##### Текст для разбора #####
Причиной новой попытки самоубийства был не только разрыв с семьей из-за Хацуё (в начале 1931 года Дадзай все-таки вступил с ней в брак), разрыв, который он переживал чрезвычайно болезненно, но и растущее разочарование в коммунистических идеях, в демократическом движении, к которому он снова примкнул, приехав в Токио. Ему претили антигуманные методы ведения политической борьбы, ограниченность коммунистических идей, жесткая партийная дисциплина, подавляющая человеческую индивидуальность.
Вместе с тем отступничество свое он воспринимал как предательство, его терзало постоянное чувство вины и ощущение собственной обреченности. Мучительный внутренний разлад привел Дадзая к сознанию никчемности, бессмысленности своего существования. Он бросался из крайности в крайность, решив, что теперь единственно возможный для него путь — самоуничтожение. Он решил написать завещание и умереть.
##### Предоставленные материалы #####
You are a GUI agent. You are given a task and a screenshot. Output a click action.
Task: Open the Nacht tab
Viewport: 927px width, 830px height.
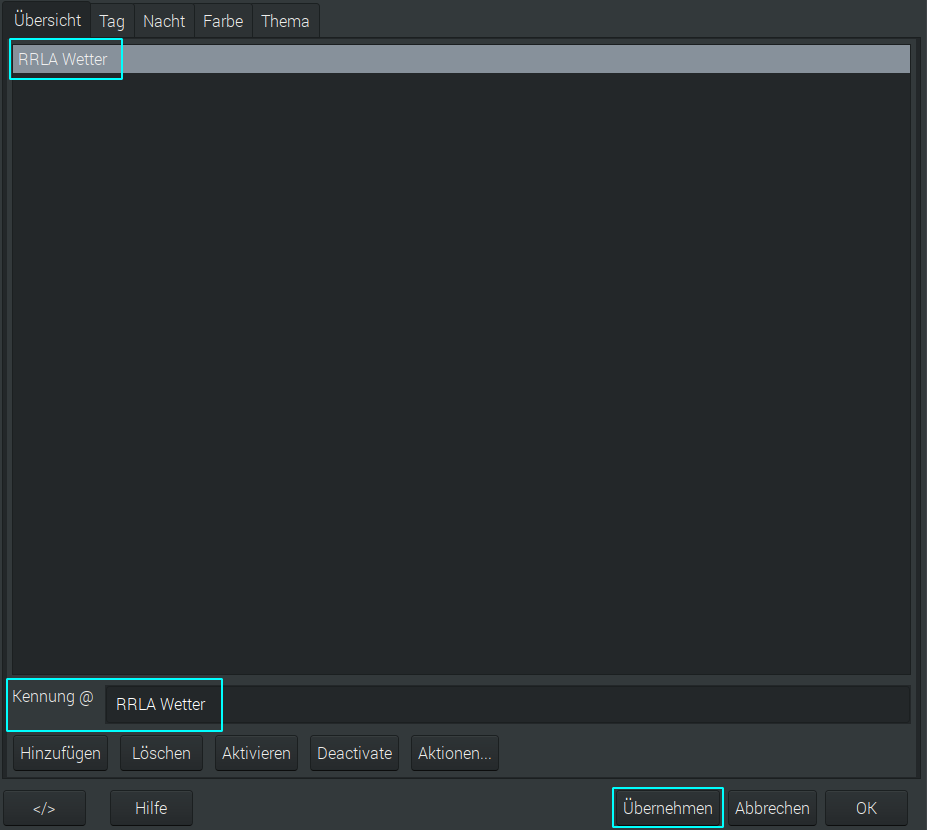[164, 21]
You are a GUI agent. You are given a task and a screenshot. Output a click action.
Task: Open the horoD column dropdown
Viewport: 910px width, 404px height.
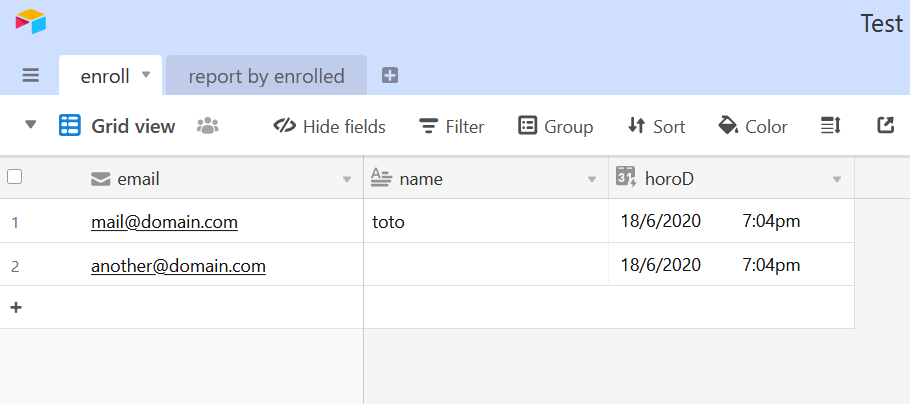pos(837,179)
#####
##### Предоставленные материалы #####
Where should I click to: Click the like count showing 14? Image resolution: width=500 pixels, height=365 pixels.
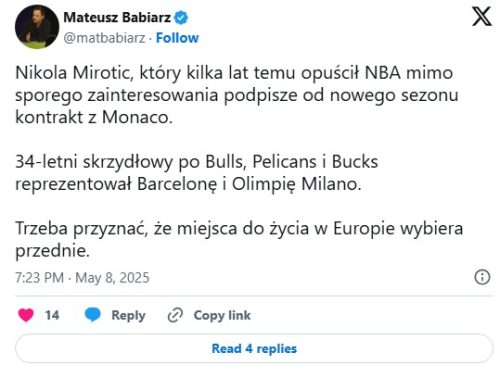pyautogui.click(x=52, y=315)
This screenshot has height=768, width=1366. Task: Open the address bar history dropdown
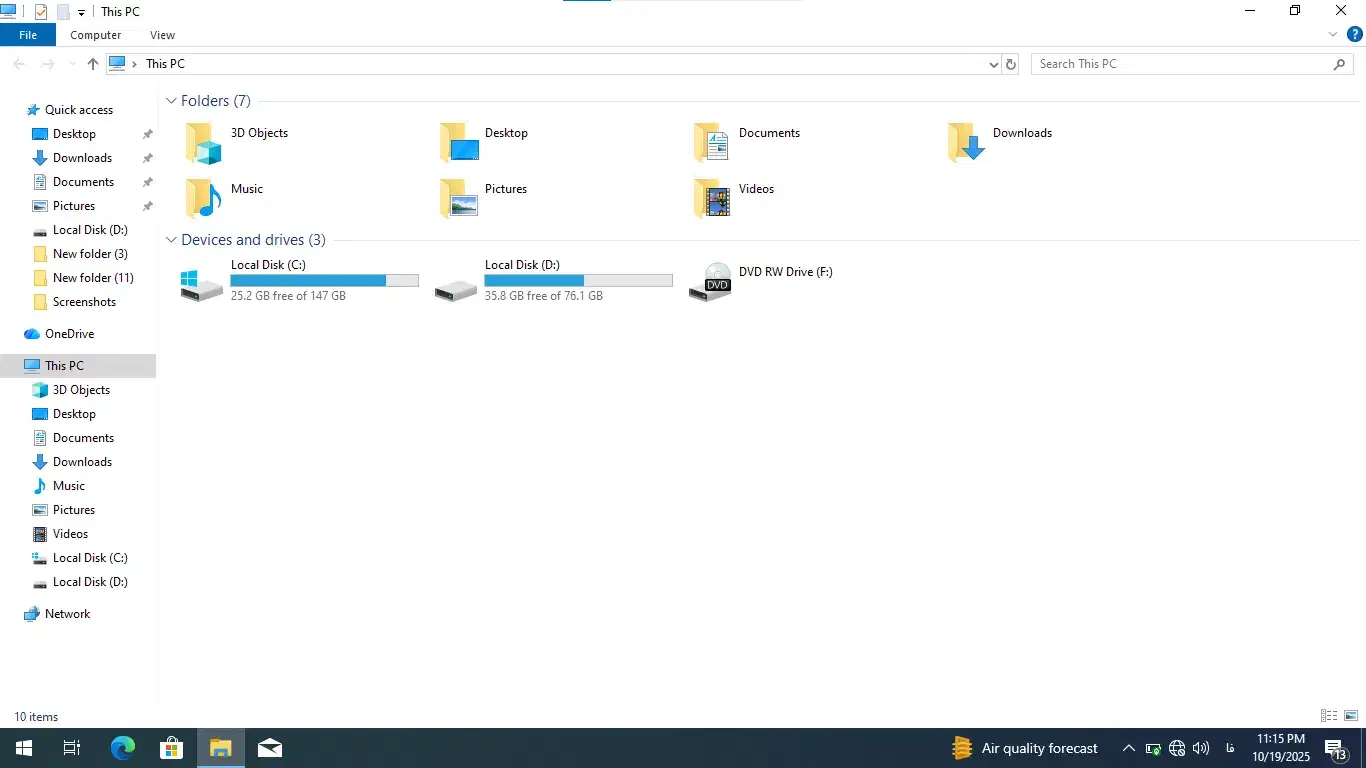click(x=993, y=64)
#####
##### Предоставленные материалы #####
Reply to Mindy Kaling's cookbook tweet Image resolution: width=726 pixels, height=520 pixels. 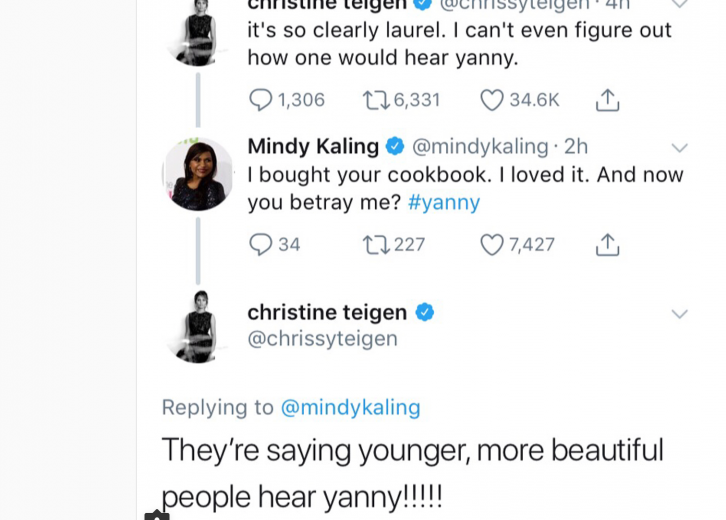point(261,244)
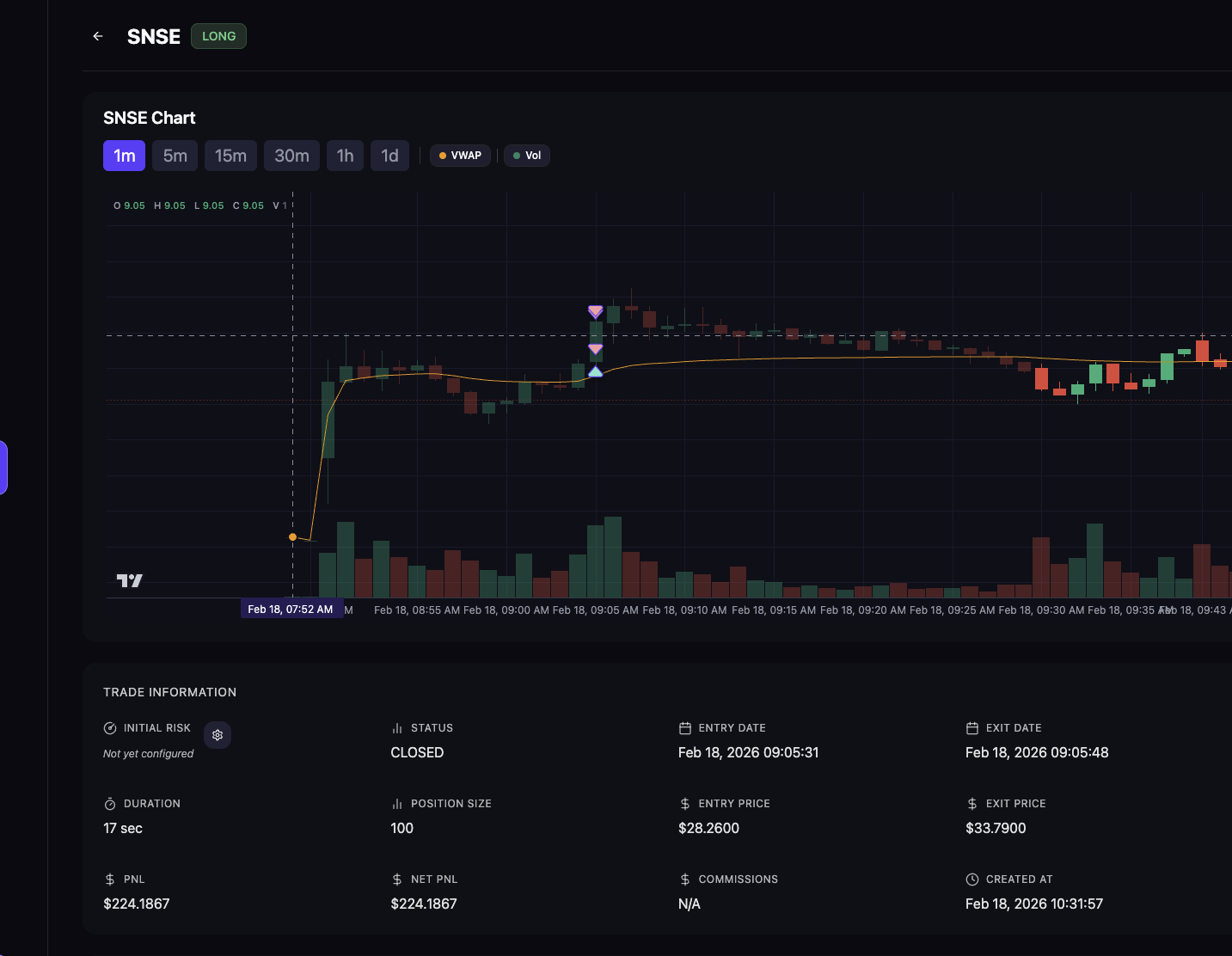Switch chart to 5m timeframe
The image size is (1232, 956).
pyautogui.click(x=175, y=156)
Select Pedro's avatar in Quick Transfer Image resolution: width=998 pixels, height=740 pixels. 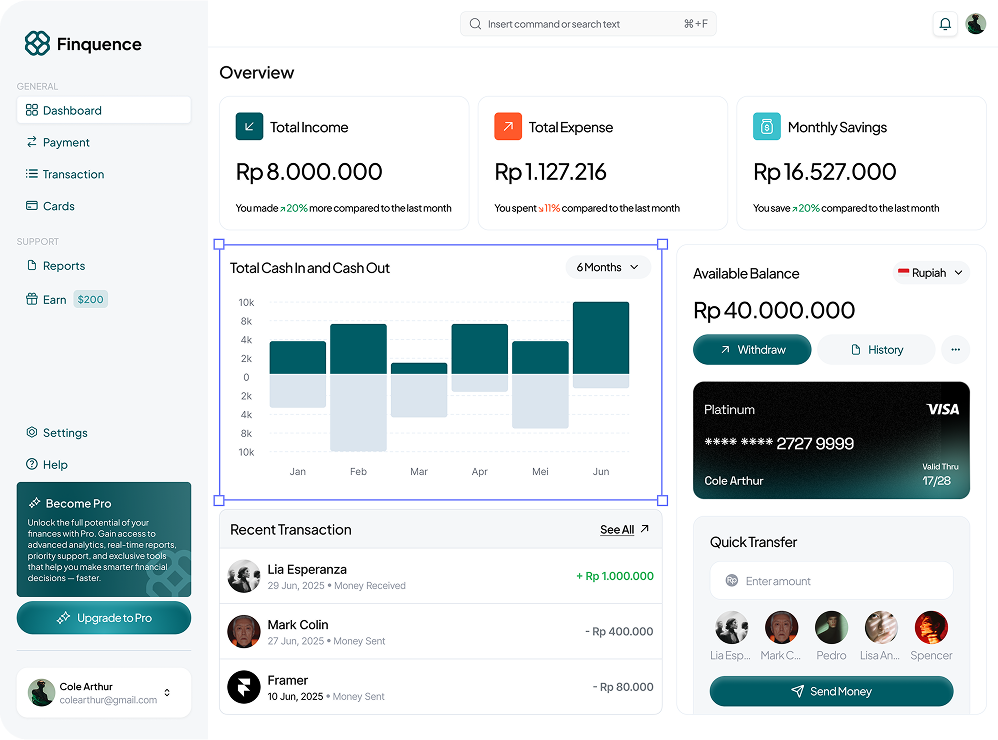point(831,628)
#####
**Задание для выполнения:** Выведите без изменений фрагмент текста о Дадзае, начиная со слов «Причиной новой попытки» и заканчивая словами «подавляющая человеческую индивидуальность.» включительно.

**Результат:**
Причиной новой попытки самоубийства был не только разрыв с семьей из-за Хацуё (в начале 1931 года Дадзай все-таки вступил с ней в брак), разрыв, который он переживал чрезвычайно болезненно, но и растущее разочарование в коммунистических идеях, в демократическом движении, к которому он снова примкнул, приехав в Токио. Ему претили антигуманные методы ведения политической борьбы, ограниченность коммунистических идей, жесткая партийная дисциплина, подавляющая человеческую индивидуальность.